- **Exercise directions**:
Skipping any pictures, repeat exactly and only the lines from the one that holds "This screenshot has width=758, height=393." to the last line of the material, both included.

^^^^^^^^^^^^^^^^

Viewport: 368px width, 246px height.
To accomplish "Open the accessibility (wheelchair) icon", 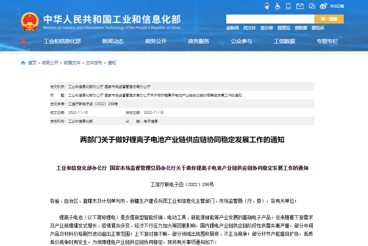I will coord(278,5).
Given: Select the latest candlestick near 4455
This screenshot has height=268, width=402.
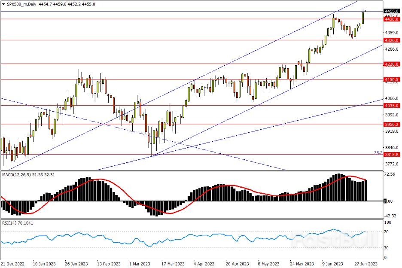Looking at the screenshot, I should coord(365,11).
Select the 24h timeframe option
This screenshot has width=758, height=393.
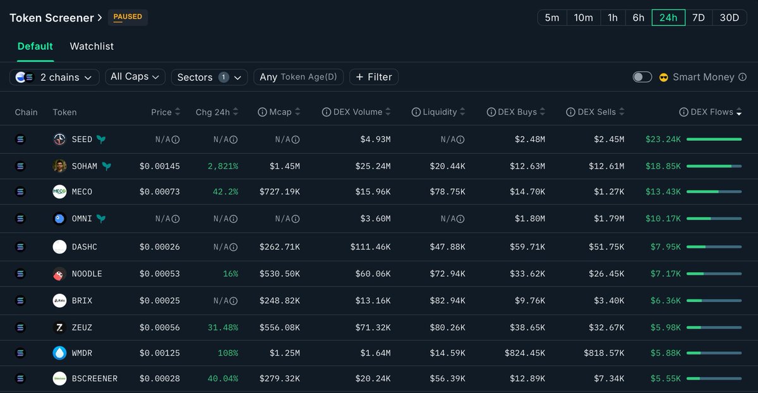[x=668, y=18]
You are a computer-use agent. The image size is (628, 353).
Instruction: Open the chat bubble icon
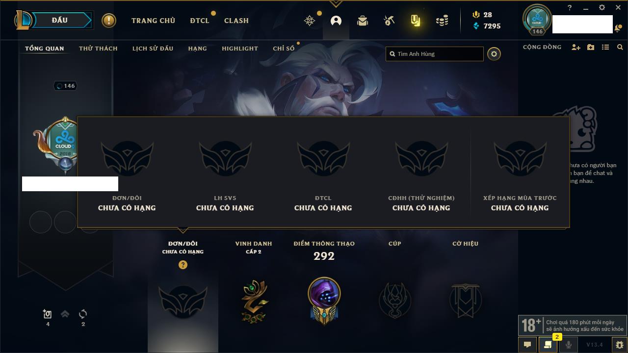(x=527, y=345)
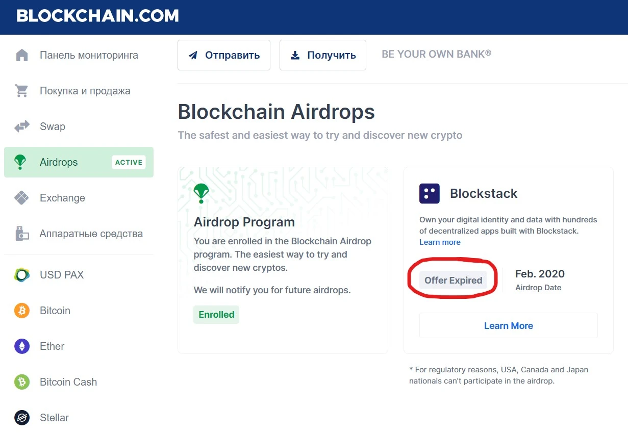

^^^^^^^^^^^^^^^^

- **Response to the task**:
This screenshot has width=758, height=393.
[x=668, y=18]
You are a computer-use agent. The image size is (628, 353).
Instruction: Open the chat bubble icon
(x=527, y=345)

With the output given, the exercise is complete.